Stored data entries

• • • •

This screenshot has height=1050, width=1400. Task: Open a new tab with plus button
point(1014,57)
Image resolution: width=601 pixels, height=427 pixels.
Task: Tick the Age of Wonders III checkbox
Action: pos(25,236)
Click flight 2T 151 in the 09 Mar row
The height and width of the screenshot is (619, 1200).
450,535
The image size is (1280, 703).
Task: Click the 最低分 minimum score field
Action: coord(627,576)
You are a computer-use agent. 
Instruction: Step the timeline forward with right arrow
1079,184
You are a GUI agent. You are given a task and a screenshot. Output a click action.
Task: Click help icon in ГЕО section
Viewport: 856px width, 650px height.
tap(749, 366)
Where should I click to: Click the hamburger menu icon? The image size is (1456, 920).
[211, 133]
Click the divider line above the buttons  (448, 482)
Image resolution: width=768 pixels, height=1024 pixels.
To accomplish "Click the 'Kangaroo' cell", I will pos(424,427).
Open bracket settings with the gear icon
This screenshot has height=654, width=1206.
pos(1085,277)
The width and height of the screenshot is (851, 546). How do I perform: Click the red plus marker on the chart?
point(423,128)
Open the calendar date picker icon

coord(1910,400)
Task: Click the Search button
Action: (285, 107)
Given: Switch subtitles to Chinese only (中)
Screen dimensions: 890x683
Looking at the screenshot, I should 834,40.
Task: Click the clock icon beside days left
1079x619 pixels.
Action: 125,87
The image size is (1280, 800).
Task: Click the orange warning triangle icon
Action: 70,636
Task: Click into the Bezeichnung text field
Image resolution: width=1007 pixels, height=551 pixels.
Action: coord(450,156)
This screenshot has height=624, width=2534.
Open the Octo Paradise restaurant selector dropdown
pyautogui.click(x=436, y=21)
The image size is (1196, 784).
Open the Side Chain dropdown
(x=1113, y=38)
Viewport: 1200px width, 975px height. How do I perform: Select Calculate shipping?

• • • •

● Work item:
Each line of the data is to be written out again exactly.

● Written solution:
This screenshot has height=1050, width=1400. Task: Open a new tab with plus button
point(1014,57)
Image resolution: width=601 pixels, height=427 pixels.
Task: Tick the Age of Wonders III checkbox
Action: pos(25,236)
Click flight 2T 151 in the 09 Mar row
The height and width of the screenshot is (619, 1200).
450,535
The image size is (1280, 703).
Task: Click the 最低分 minimum score field
Action: coord(627,576)
You are a computer-use agent. 
Instruction: Step the timeline forward with right arrow
1079,184
You are a GUI agent. You are given a task and a screenshot. Output a click action.
Task: Click help icon in ГЕО section
Viewport: 856px width, 650px height.
tap(749, 366)
Where should I click to: Click the hamburger menu icon? The image size is (1456, 920).
[211, 133]
Click the divider line above the buttons  (448, 482)
Image resolution: width=768 pixels, height=1024 pixels.
To accomplish "Click the 'Kangaroo' cell", I will pos(424,427).
Open bracket settings with the gear icon
This screenshot has height=654, width=1206.
pos(1085,277)
The width and height of the screenshot is (851, 546). How do I perform: Click the red plus marker on the chart?
point(423,128)
Open the calendar date picker icon

coord(1910,400)
Task: Click the Search button
Action: (285, 107)
Given: Switch subtitles to Chinese only (中)
Screen dimensions: 890x683
Looking at the screenshot, I should 834,40.
Task: Click the clock icon beside days left
1079x619 pixels.
Action: 125,87
The image size is (1280, 800).
Task: Click the orange warning triangle icon
Action: 70,636
Task: Click into the Bezeichnung text field
Image resolution: width=1007 pixels, height=551 pixels.
Action: coord(450,156)
This screenshot has height=624, width=2534.
Open the Octo Paradise restaurant selector dropdown
pyautogui.click(x=436, y=21)
The image size is (1196, 784).
Open the Side Chain dropdown
(x=1113, y=38)
Viewport: 1200px width, 975px height. How do I perform: Select Calculate shipping?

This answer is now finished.